5 Surefire Steps To A Killer Six-Pack!
You won't develop a head-turning midsection until you understand the 5 critical steps to maximizing your ab workouts!
Don't be fooled by TV infomercials or gimmicky "beach-body abs" plans: You can't just hammer your midsection with a few crunches every day and expect killer results! Carving a set of summer-ready, cover-worthy abs takes an intelligent, strategic approach.
There are a number of factors to consider when training for a truly ripped six-pack:
- The abs have a higher percentage of slow-twitch muscle fibers than other skeletal muscle groups, but they still need heavy work in the lower rep ranges.
- Because the abs include so many different muscle groups, smart exercise selection is essential for complete development.
- Even the strongest abs can easily get covered by excess body fat, so an effective diet that cuts fat and spares muscle is essential.
- Cardio will speed your fat-loss efforts, but some kinds are superior to others.
- Ab workouts should get more challenging as you get stronger, so a true six-pack plan should have built-in progression.
Failure to address even one of these elements could be the difference between netting a strong six-pack and ending up with a shapeless keg. Lucky for you, this surefire ab-training plan addresses all five elements. Your diet and training will be in sync, and you'll achieve the best possible results.1
Mind All Your Muscle Fibers
The abs—much like the calves and forearms—are capable of working for extended periods of time, albeit at a low intensity. In fact, your core muscles contract to keep you standing upright all day long. To keep up with these demands, your abs are built on low-intensity, high-endurance muscle fibers that do not grow larger in response to training, but instead grow more aerobically efficient in response to high reps.
In fact, according to an early study published in the Journal of Acta Physiologica, there's very little difference in fiber composition between the rectus abdominis, obliques, and transverse abdominis. Among those different abdominal-muscle groups, 55-58 percent are comprised of Type I, or slow twitch, muscle fibers.1
To challenge and fully train all the muscle fibers that make up your abdominals, both fast- and slow-twitch, you need a routine that accounts for low-rep, moderate-rep, and high-rep training. You can't work your way to a six-pack with just high-rep bodyweight crunches, but you can't ignore your slow-twitch fibers, either.
The same aforementioned study also showed that 15-23 percent of your abs are comprised of Type IIa fibers, and another 21-28 percent are Type IIx. Both of these are fast-twitch fiber types. Given that fast-twitch fibers grow in response to training, your training protocol should target them. To build up the ridges that define three-dimensional abs, you need to do weighted ab movements for lower reps, about 8-10, while training to failure.
For complete development, this workout starts with weighted, low-rep moves to help build up your six-pack, then follows up with high-rep bodyweight exercises to help keep your midsection lean and tight. Your abs don't just get worked with low and high reps, but with a complete range of reps, which you progress though over the course of your workout. This ensures you train all the muscle fibers in your midsection.2
Select the Right Exercises
You can also target certain parts of your midsection with exercise selection, which is another essential component of complete abdominal development. For example, when you plant your lower body in a fixed position and bring your upper torso toward it in a crunching motion, reducing the distance between your ribcage and pelvis, you emphasize the upper end of the rectus abdominis, or your upper abs. Conversely, when your upper body is stabilized and you raise your feet (and rotate your pelvis), you put the greatest workload on your lower abs.

▶ **WORK REQUEST A**
Render this sentence from the ab-training article in Spanish: "Cardio will speed your fat-loss efforts, but some kinds are superior to others."
▶ **WORK REQUEST B**
Set down, word for word, the passage of the ab-training article that starts with the words containing "The same aforementioned" and ends with "training to failure.".
The data that follows is separate material from the ab-training article.

▶ **Stored items**
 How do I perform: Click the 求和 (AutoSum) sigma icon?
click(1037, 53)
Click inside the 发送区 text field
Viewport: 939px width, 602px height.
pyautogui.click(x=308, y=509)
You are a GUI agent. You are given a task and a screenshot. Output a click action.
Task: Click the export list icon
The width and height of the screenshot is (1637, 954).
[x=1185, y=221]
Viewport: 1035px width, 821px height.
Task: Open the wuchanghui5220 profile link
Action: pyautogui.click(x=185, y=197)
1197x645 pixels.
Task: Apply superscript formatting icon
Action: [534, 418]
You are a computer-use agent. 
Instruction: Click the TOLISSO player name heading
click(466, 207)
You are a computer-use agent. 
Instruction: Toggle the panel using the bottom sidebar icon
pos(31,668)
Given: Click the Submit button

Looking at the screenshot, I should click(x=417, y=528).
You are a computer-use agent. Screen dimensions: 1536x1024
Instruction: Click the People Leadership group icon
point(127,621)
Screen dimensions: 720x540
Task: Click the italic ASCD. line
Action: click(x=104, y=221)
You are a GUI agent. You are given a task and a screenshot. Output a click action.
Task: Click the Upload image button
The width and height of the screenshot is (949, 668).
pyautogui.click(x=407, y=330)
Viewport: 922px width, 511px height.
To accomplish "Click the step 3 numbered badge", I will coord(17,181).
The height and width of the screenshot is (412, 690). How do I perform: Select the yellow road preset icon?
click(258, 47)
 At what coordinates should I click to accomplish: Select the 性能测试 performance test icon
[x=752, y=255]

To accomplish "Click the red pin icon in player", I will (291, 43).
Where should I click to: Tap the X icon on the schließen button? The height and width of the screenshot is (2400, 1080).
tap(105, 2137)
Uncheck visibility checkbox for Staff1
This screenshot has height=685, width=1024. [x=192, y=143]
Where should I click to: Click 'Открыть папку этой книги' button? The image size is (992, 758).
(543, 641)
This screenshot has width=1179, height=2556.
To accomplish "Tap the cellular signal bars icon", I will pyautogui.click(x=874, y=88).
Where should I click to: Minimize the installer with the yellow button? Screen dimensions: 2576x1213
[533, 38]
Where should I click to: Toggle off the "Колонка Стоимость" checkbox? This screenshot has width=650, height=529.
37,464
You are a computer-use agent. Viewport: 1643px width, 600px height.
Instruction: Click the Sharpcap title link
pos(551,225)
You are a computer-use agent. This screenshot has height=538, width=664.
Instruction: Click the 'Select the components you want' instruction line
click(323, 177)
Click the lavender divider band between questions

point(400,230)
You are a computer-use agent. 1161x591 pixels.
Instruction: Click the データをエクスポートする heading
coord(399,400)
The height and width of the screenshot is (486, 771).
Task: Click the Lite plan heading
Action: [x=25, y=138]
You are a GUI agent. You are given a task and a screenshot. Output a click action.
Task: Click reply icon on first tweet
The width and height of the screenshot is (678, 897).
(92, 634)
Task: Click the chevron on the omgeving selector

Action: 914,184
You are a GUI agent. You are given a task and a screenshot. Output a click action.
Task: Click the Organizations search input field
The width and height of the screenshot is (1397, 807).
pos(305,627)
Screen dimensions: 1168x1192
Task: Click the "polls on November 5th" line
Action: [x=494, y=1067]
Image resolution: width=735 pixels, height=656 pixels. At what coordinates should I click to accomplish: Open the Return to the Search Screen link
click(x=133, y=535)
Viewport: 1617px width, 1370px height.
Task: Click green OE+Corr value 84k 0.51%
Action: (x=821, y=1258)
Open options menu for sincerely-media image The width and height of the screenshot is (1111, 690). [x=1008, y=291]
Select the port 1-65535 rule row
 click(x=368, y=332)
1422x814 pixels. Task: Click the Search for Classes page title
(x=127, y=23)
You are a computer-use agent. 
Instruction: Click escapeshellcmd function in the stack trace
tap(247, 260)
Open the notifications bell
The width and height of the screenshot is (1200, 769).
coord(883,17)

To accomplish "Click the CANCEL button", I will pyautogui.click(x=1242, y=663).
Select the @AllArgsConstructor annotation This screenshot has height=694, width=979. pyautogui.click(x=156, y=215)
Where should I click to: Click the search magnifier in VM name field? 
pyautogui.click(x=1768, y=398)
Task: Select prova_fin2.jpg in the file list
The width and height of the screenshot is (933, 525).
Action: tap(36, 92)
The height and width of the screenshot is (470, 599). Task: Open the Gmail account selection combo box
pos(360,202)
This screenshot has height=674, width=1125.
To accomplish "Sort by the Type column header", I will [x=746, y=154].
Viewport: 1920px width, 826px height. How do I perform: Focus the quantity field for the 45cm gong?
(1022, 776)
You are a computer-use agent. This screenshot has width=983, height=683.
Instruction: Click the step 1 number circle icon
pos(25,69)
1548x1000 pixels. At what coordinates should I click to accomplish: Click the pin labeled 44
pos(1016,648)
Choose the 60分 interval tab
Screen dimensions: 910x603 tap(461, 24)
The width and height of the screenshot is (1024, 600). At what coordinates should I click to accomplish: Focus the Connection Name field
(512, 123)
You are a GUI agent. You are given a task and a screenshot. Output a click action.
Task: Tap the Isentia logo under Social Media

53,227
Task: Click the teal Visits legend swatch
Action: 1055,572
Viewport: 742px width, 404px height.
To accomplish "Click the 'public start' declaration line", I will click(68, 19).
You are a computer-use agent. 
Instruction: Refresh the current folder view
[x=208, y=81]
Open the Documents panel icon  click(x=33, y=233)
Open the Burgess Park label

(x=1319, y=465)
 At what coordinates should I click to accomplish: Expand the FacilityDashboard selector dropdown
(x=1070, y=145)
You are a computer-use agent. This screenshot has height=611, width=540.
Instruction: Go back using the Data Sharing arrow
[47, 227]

▶ **ANSWER A**
El cardio acelerará tus esfuerzos para perder grasa, pero algunos tipos son superiores a otros.

▶ **ANSWER B**
The same aforementioned study also showed that 15-23 percent of your abs are comprised of Type IIa fibers, and another 21-28 percent are Type IIx. Both of these are fast-twitch fiber types. Given that fast-twitch fibers grow in response to training, your training protocol should target them. To build up the ridges that define three-dimensional abs, you need to do weighted ab movements for lower reps, about 8-10, while training to failure.